As we continue to celebrate the brilliant female authors out there, we come to my next entry.

3 – Jackie Collins

With a career spanning over 40 years, Jackie Collins was a true storyteller. Her first novel was published in 1968, to much criticism and distaste. Here was a female author who did not shy away from talking openly about sex, drugs, booze and cussing. A truly authentic voice in a world that was not ready to embrace her brilliance.

For me, I became aware of Jackie Collins as a teenager, seeing her novels on my Mum’s book shelf, curious I asked questions and received the most appropriate of answers. One thing I remember hearing is that the lead character was a woman, something I found fascinating. As an adult I decided to venture into the world Collins created and meet the brassy, ballsy women she so lovingly created.

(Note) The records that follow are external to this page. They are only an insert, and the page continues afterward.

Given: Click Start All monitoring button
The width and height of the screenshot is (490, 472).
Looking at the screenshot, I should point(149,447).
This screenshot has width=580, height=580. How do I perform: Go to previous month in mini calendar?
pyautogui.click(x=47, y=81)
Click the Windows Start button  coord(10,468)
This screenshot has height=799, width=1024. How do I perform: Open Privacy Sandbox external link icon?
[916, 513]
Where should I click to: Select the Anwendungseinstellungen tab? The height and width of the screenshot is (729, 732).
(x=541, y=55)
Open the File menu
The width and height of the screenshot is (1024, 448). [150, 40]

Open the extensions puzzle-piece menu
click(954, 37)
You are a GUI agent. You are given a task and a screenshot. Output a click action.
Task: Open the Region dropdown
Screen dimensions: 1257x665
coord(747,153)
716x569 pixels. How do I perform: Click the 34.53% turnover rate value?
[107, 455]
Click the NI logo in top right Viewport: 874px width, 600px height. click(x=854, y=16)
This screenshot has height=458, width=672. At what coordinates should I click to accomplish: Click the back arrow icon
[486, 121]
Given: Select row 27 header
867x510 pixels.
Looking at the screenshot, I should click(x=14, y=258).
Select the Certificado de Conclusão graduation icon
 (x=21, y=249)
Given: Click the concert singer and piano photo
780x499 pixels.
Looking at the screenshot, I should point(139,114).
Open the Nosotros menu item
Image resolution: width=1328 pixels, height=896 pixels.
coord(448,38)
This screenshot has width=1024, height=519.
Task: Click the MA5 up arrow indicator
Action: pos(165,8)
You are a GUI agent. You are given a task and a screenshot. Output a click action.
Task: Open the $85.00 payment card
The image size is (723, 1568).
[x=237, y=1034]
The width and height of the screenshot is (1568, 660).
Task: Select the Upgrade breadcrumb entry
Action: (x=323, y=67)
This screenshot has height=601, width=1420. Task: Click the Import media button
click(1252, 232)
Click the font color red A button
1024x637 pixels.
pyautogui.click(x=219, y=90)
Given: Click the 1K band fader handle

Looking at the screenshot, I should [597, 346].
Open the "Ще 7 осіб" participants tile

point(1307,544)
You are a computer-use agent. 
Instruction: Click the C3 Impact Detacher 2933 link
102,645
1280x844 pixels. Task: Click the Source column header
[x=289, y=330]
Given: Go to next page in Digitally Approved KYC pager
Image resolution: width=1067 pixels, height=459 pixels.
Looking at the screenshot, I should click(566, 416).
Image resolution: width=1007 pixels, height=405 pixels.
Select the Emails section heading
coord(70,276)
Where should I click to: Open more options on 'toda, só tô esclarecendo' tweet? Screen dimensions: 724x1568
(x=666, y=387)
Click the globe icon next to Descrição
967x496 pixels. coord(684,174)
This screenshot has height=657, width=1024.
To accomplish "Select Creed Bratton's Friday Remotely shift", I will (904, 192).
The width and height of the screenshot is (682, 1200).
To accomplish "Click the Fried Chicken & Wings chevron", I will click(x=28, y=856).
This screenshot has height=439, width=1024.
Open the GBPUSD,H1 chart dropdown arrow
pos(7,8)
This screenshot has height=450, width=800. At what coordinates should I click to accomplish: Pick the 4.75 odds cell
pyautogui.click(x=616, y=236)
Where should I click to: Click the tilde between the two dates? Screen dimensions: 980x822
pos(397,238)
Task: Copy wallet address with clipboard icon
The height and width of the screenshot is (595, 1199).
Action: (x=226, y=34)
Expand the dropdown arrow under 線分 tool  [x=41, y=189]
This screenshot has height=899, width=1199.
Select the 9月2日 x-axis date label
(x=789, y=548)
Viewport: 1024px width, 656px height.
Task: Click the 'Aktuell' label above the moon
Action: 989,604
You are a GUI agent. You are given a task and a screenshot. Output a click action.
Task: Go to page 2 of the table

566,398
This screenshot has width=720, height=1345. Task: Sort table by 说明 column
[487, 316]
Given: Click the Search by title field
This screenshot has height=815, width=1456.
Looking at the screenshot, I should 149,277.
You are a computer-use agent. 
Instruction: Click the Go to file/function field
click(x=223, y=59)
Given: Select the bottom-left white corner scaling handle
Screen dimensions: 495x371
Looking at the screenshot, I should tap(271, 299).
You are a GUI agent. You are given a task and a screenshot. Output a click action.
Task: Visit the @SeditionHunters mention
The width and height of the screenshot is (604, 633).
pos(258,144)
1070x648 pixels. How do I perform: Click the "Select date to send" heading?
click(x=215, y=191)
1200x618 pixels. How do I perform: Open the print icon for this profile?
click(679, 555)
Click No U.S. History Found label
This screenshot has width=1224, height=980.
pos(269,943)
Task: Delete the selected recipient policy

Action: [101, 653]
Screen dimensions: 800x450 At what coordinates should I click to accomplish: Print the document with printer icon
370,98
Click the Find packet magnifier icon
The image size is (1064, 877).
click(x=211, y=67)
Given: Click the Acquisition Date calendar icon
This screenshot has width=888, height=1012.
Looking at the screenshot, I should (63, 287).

I am so happy I did. For the first time as a reader I found a heroine who wasn’t perfect, a character who knew what she wanted and would be damn sure to get it. The character of Lucky Santangelo really stayed with me, I loved how in charge of her life she was, how determined to prove herself in a man’s world and how she owned her sexuality. Unlike the heroines of Jane Eyre and Pride and Prejudice, here was a female character who would not be defined by a man. Don’t get me wrong, I appreciate the female characters from classic literature and love them in the context of their era but Collins created a new generation of female characters that reflected the attitudes of society at the time and today.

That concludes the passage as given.